401(K) DISTRIBUTIONS, ETC.



House Bill 5106 (Substitute H-2)

First Analysis (4-26-00)


Sponsor: Rep. Jim Howell

Committee: Tax Policy


THE APPARENT PROBLEM:


Under the Income Tax Act, taxpayers may deduct certain retirement and pension benefits when calculating taxable income for purposes of the state income tax. A taxpayer can deduct up to $34,170 for a single filer or $68,340 for joint filers in private retirement and pension benefits. (The deduction amounts cited are for the 1999 tax year; they are adjusted for inflation annually.) However, those amounts must be reduced by the amount of public retirement benefits received. The current level of deductions stems from 1994 legislation that aimed to put private pensions on an equal footing with public pensions. Public pensions had been completely exempt from taxation but not private pension and retirement income. The term "retirement and pension benefits" is defined in the Income Tax Act to include some 401(k) distributions (payouts) and exclude others.

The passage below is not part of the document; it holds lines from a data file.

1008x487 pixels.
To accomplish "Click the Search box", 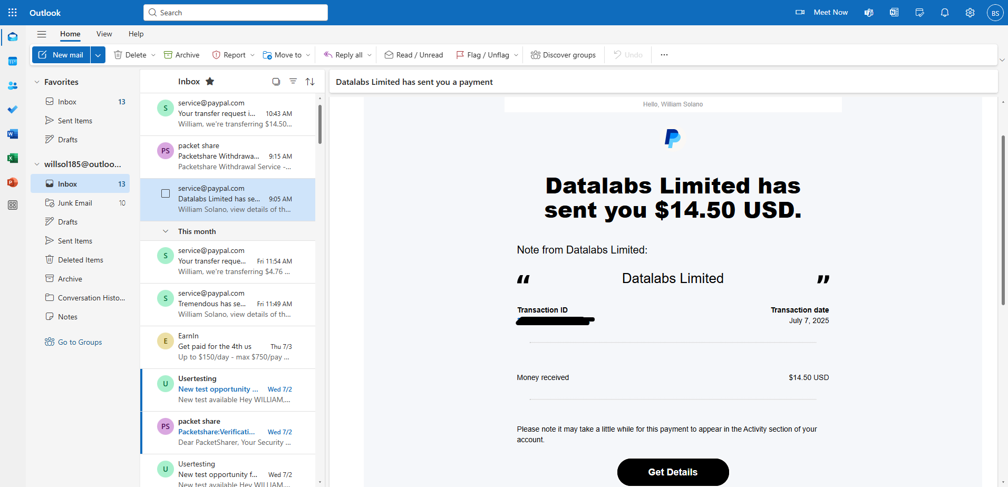I will click(236, 13).

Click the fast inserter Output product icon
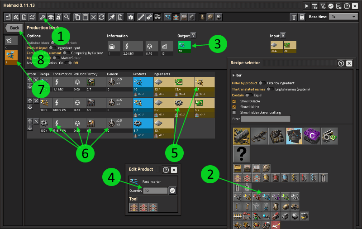tap(184, 46)
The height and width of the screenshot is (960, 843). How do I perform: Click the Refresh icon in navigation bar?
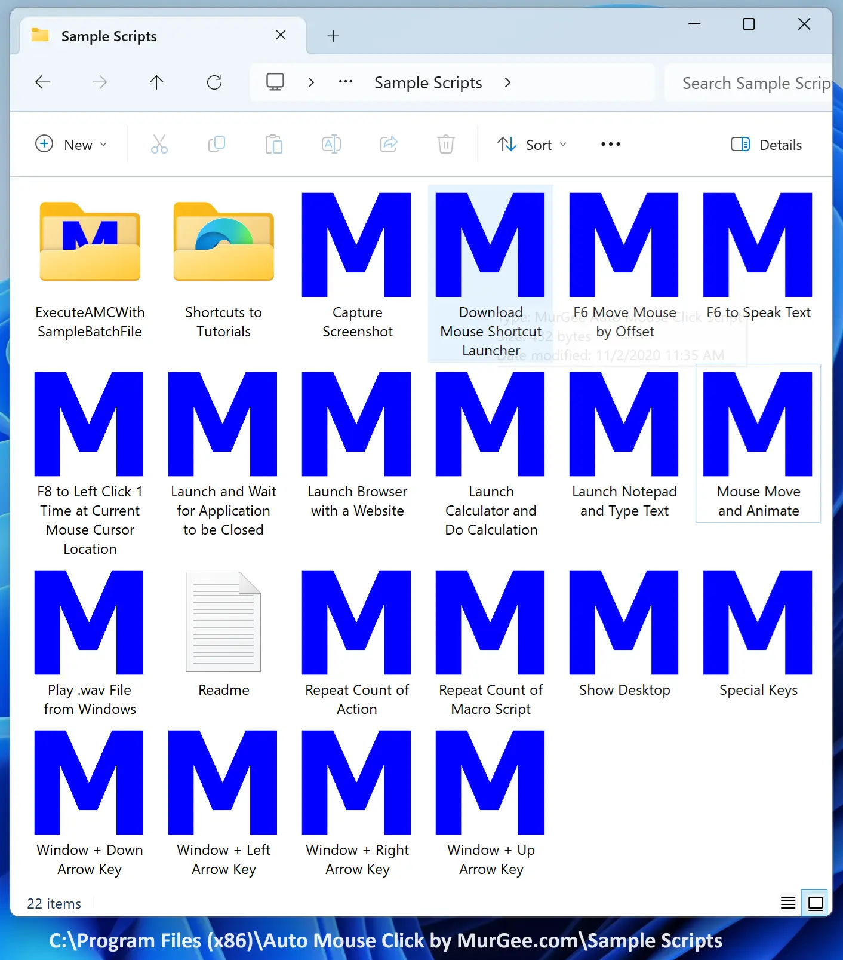[x=214, y=82]
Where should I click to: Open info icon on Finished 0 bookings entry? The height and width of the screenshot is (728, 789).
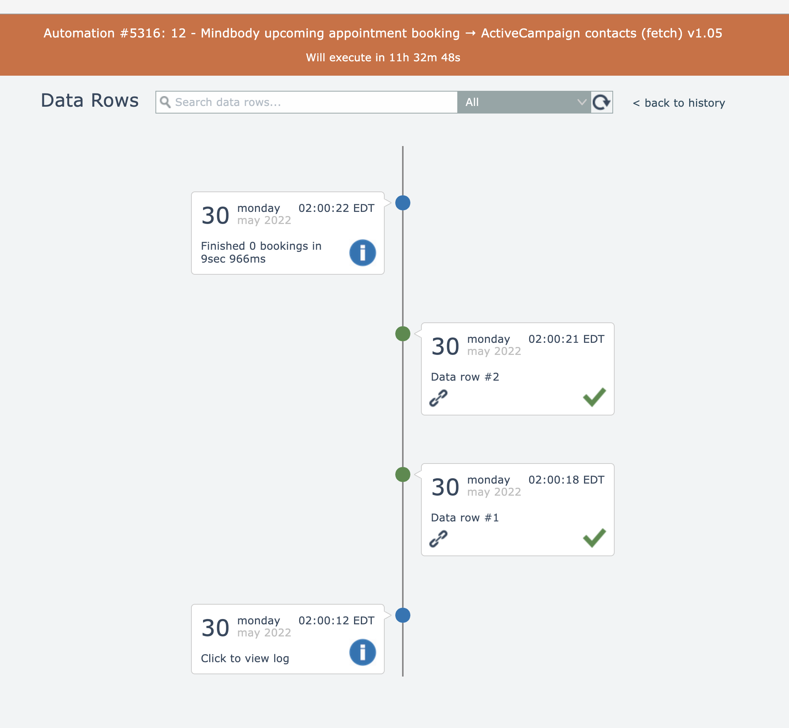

The act says a taxpayer can deduct distributions from a 401(k) plan attributable to employee contributions mandated by the plan or attributable to employer contributions. (The instructions that accompany the state income tax form say a taxpayer can deduct distributions "attributable to employer contributions or attributable to employee contributions to the extent they result in matching contributions by the employer.") Other distributions from 401(k) plans apparently are not deductible. In particular, the act says a taxpayer cannot deduct amounts received from a deferred compensation plan that lets the employee determine the amount to be put aside and does not set a retirement age or requirements for years of service. Some people consider these provisions confusing and unfair. They say that it can be difficult for a taxpayer to determine what portion of a distribution is attributable to employer contributions to a plan and what portion to employee contributions, and it can be difficult for a taxpayer to know if a plan qualifies for the deduction at all. They argue that all 401(k) distributions, and distributions from similar plans, should be treated alike and be included in the amounts that can be deducted from income. THE CONTENT OF THE BILL:


The bill would amend the Income Tax Act to allow all distributions from a 401(k) plan to be included in the definition of "retirement or pension benefits" for the purpose of the deduction of such benefits when calculating taxable income. Similarly, distributions from 403(b) plans would included in the definition. The existing provisions that prevent some 401(k) and 403(b) plans from being deducted would be eliminated from the act.


MCL 206.30


FISCAL IMPLICATIONS:


The House Fiscal Agency has estimated that the bill could reduce income tax revenues by as much as $15 million to $20 million. Of this, about $4.5 million would be lost to the State School Aid Fund with the bulk of the remainder lost to the General Fund. (HFA fiscal note dated 11-15-99) The Department of Treasury testified before the House Tax Policy Committee that its revenue loss estimate was about $10 million. (4-25-00)


ARGUMENTS:


For:

The bill would simply allow the deduction of all distributions (payouts) from 401(k) plans in the calculation of taxable income. This would remove the current confusing and unfair provisions that allow some 401(k) distributions to be counted as retirement and pension income but not others. The bill treats 403(b) distributions similarly. The bill is consistent with legislative efforts over the past few years to put retirement income from private sources on an even footing with retirement income from public pensions. For years public pensions were fully exempt from the state income tax but only a smaller portion of private retirement income. In 1994, the legislature substantially increased the amount of private retirement and pension income that is exempt. The 401(k) and 403(b) distributions would be subject to the retirement and pension income deduction cap. It should be noted that some people say that the bill should have no significant fiscal impact on the state because knowledgeable retirees, or those with good advisors, would in any case "roll over" their 401(k) into an individual retirement account (IRA) because distributions from IRAs are fully deductible.


Against:

State tax officials are concerned about the fiscal impact of the bill and have recommended that the issue be put off for now and re-examined after the next revenue forecasting conference later this spring.


POSITIONS:


The Department of Treasury is opposed to the bill at this time. (4-25-00)

































Analyst: C. Couch



This analysis was prepared by nonpartisan House staff for use by House members in their deliberations, and does not constitute an official statement of legislative intent.